What in the country was called an Inn was called in London a "Family Hotel." It was commonly found in Dover Street, or Albemarle Street, or Bolton Street, or some such byway of Piccadilly; and in its aspect, character, and general arrangement it was exactly like the country Inn, only of necessity darker, dingier, and more airless. Respectability, mahogany, and horse-hair held it in their iron grip. Here county families, coming up from the Drawing Room, or the Academy, or the Exhibition, or the Derby, spent cheerful weeks in summer. Here in the autumn they halted on their return from Doncaster or Aix. Here the boys slept on their way back to Eton or Cambridge; hither the subaltern returned, like a homing pigeon, from India or the Cape.

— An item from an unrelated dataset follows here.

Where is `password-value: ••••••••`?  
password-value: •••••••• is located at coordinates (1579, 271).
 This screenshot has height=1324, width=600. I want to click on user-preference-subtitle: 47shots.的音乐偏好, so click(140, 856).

But the Family Hotel, like the Country Inn, has seen its day. When the Times was inciting the inhabitants of Rome to modernize their city, Matthew Arnold, writing in Miss Story's album, made airy fun of the suggestion. He represented "the Times, that bright Apollo," proclaiming salvation to the "armless Cupid" imprisoned in the Vatican:—

"'And what,' cries Cupid, 'will save us?'
Says Apollo: 'Modernize Rome!

What inns! Your streets too, how narrow!
Too much of palace and dome!'

"'O learn of London, whose paupers
Are not pushed out by the swells!

Wide streets, with fine double trottoirs;
And then—the London hotels!'"

Between the "Inns" of my youth and these "Hotels" of to-day the difference is so great that they can scarcely be recognized as belonging to the same family. Under the old dispensation all was solid comfort, ponderous respectability, and the staid courtesy of the antique world; under the new it is all glare and glitter, show and sham; the morals of the Tuileries and the manners of Greenwich Fair. The building is something between a palace and a barrack, with a hall of marble, a staircase of alabaster, a winter garden full of birds and fountains, and a band which deafens you while you eat your refined but exiguous dinner. Among these sumptuosities the visitor is no longer a person but a number. As a number he is received by the gigantic "Suisse" who, resplendent in green and gold, watches the approach to the palace; as a number he is registered by a dictatorial "Secretary," enshrined in a Bureau; as a number he is shot up, like a parcel, to his airy lodgings on the seventh floor; as a number he orders his meals; as a number he pays his bill. The whole business is a microcosm of State Socialism: Bureaucracy is supreme, and the Individual is lost in the Machine. But, though the courtesies and the humanities and even the decencies of the old order have vanished so completely, the exactions remain much the same as they were. There is, indeed, no courtly landlord to bow, like a plumper Sir Charles Grandison, over the silver salver on which you have laid your gold; but there are gilt-edged porters, and moustached lift-men, and a regiment of buttony boys who float round the departing guest with well-timed assiduity; and the Suisse at the door, as he eyes our modest luggage with contemptuous glare, looks quite prepared, if need be, to extort his guerdon by physical force.

The British Inn, whatever were its shortcomings in practice, has been glorified in some of the best verse and best prose in the English language. It will, methinks, be a long time before even the most impressionable genius of the "Bodley Head" pens a panegyric of the London Hotel.